──────── Text section

Mailing List Archives
Authenticated access
|
|
|
[Date Prev][Date Next][Thread Prev][Thread Next][Date Index][Thread Index]
[Condor-users] Condor DAG feature request
- Date: Mon, 11 Dec 2006 12:50:14 -0500
- From: Armen Babikyan <armenb@xxxxxxxxxx>
- Subject: [Condor-users] Condor DAG feature request
Hello,
I have a feature request of Condor's DAG system, with respect to
handling nested DAGs:
Suppose I have DAG A that calls many DAG B's, and each DAG B runs three
programs in it, in the order "alpha, beta, gamma". When gamma fails,
this causes DAG B to end and generate its own rescue file. DAG B will
then tell DAG A about its failure, and DAG A will then generate its own
rescue file, and the job will stop.
I've noticed that in the case of nested DAGs, DAG A's rescue DAG does
not point to DAG B's *rescue* file, it instead points to DAG B's
*submit* file, causing all instances of alpha, beta, and gamma to be
performed again, instead of just gamma.
I have a system where the "beta" stage of a job is very time-consuming,
and it is possible that a few "gamma" instances may fail. It would be
nice if DAGMan had the ability to detect whether it was running another
DAG as a sub-job, or just a regular job. In the case of the former, it
could intelligently point its own rescue file to the rescue file created
by the DAG sub-job.
Thanks,
- Armen
--
Armen Babikyan
MIT Lincoln Laboratory
armenb@xxxxxxxxxx . 781-981-1796

────────────────

**Goal A**:
Set down the part of the Condor DAG feature request starting with "I've noticed that" and going on through "of just gamma.".
**Goal B**:
In the Condor DAG feature request, which programs does each DAG B run, in order?
**Goal C**:
Based on the Condor DAG feature request, answer yes or no to each statement and quote the words that decide it.
(i) DAG A's rescue DAG points to DAG B's rescue file.
(ii) The beta stage of a job is very time-consuming in the writer's system.
(iii) When gamma fails, DAG B ends and generates its own rescue file.

──────── Information supplied

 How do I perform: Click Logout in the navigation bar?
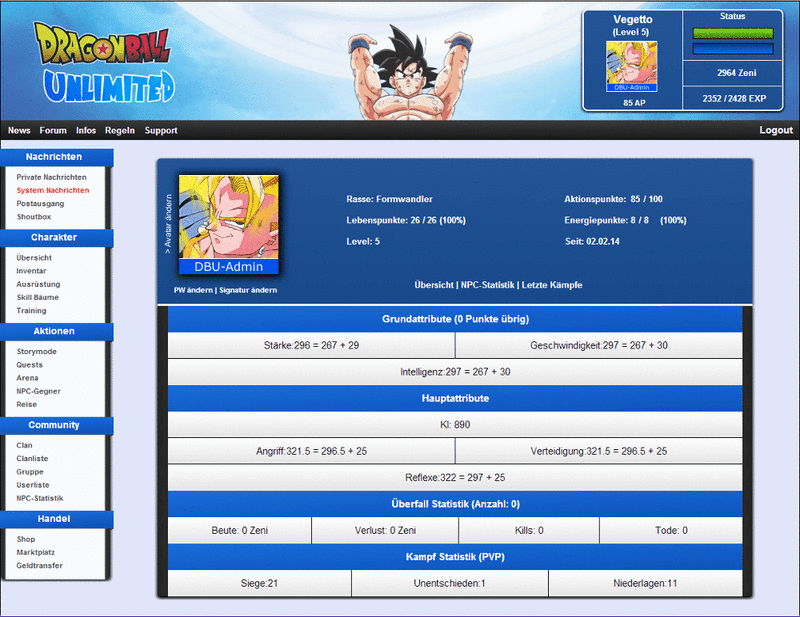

────────────────

**Task solution A**:
I've noticed that in the case of nested DAGs, DAG A's rescue DAG does
not point to DAG B's *rescue* file, it instead points to DAG B's
*submit* file, causing all instances of alpha, beta, and gamma to be
performed again, instead of just gamma.

**Task solution B**:
alpha, beta, gamma

**Task solution C**:
(i) No: "DAG A's rescue DAG does not point to DAG B's *rescue* file"
(ii) Yes: "the "beta" stage of a job is very time-consuming"
(iii) Yes: "this causes DAG B to end and generate its own rescue file"